DBS refers to high frequency stimulation of deep neuroanatomical targets within the brain to improve neurological function in a variety of neurological disorders. To allow this an appropriately trained neurosurgeon places electrodes very accurately within certain targeted collections of nerve cells or nuclei deep within the brain using a combination of computerised targeting and physiological confirmation of the intracranial target. These are connected to an internal pulse generator device under the skin which delivers current to the electrodes and requires periodic programming. The high frequency stimulation may be used to control the unwanted motor symptoms of conditions like Parkinson’s Disease, essential tremor or dystonia including tremor, rigidity, dyskinesia and bradykinesia. DBS has been used for twenty years around the world, is effective but, unfortunately, is not a cure for these neurological conditions. To see whether you are potentially eligible for DBS speak to your neurologist.


DBS originally evolved from surgery designed to make highly accurate permanent lesions within the brain to control movement disorders e.g. thalamotomy or pallidotomy. The potential advantages of lesional surgery is that it is generally quick, inexpensive, the results permanent and there is no need for placement of electrodes in the brain, programming or follow up care. The potential advantages of DBS include the reversibility of the effects of stimulation and that bilateral electrodes can be placed unlike lesional surgery. Which procedure is better depends upon each patient’s unique situation.


Radiosurgery is a radiotherapy technique which involves the delivery of a single highly focused dose of radiotherapy to an intracranial target. It was originally developed in the 1950s by Professor Lars Leksell in Sweden and is most commonly delivered using either x rays from a linear accelerator (LINAC) or gamma rays from a cobalt source (GammaKnife). LINAC is the most commonly available technique in Australia and Europe while GammaKnife predominates in the USA. The procedure is performed as a day procedure and involves application of a special localising head frame, CT or MRI imaging to outline the target, treatment planning and dose calculation and delivery of the radiotherapy. Radiosurgery is done jointly by a neurosurgeon and radiation oncologist working as a team. Radiosurgery may be used to successfully treat brain metastases, brain vascular malformations, some benign intracranial tumours e.g. accoustic neuroma, trigeminal neuralgia and some movement disorders.


Spinal cord or dorsal column stimulation is a technique which involves the use of a electricity and the resultant electromagnetic field in leads which are surgically placed over the spinal cord to relieve pain in the limbs and lesser extent in the back.
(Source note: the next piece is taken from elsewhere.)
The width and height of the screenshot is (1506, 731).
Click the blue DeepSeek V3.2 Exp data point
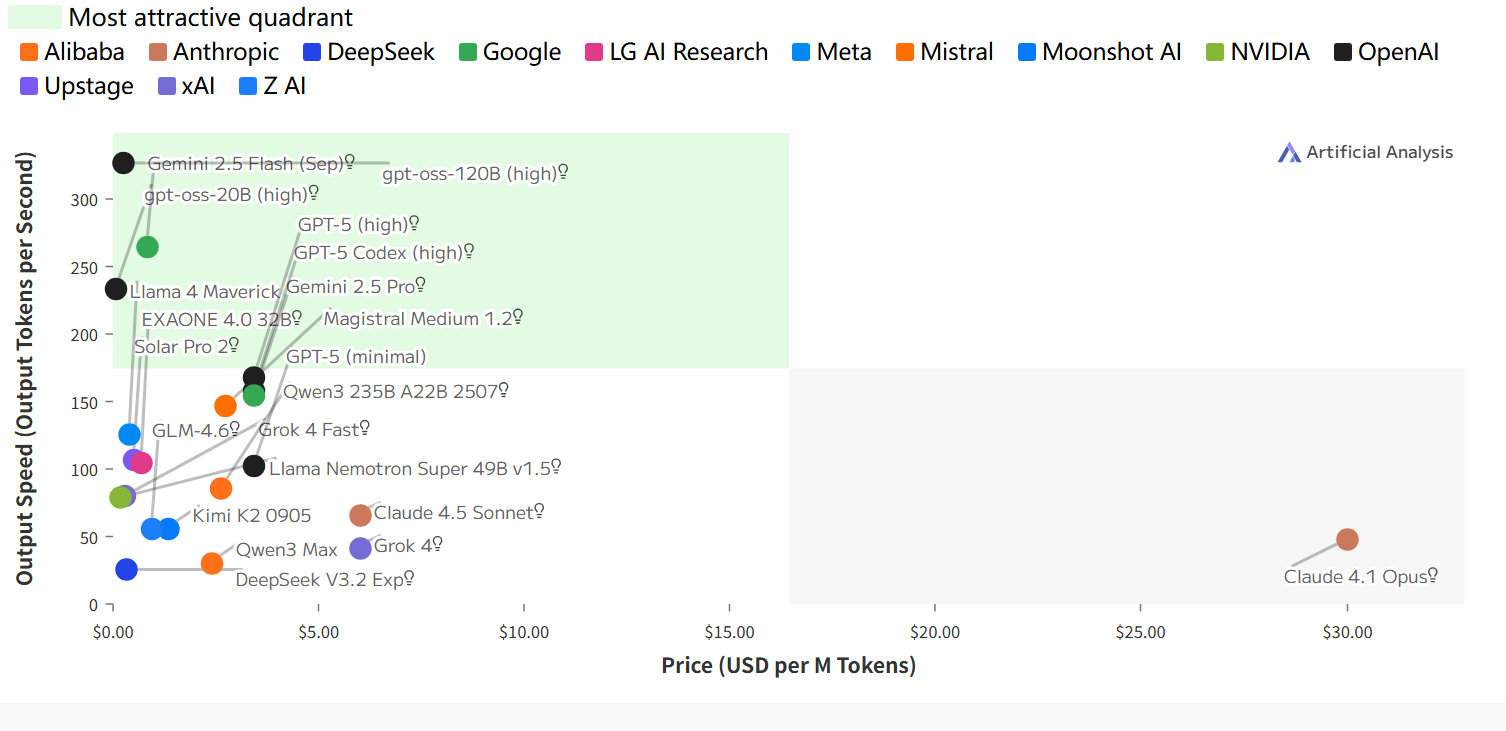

The leads may be placed either through the skin (percutaneously) or via an open spine operation using x ray guidance. A trial of stimulation is often performed first to ensure adequate coverage of the painful area and to test the response (degree of pain relief) to stimulation. If the stimulation is helpful, sometimes defined as a greater than 50% improvement in the pain, the leads can be connected to an internal pulse generator (like a pacemaker), which can be externally programmed. Spinal cord stimulation has been used successfully for over 30 years.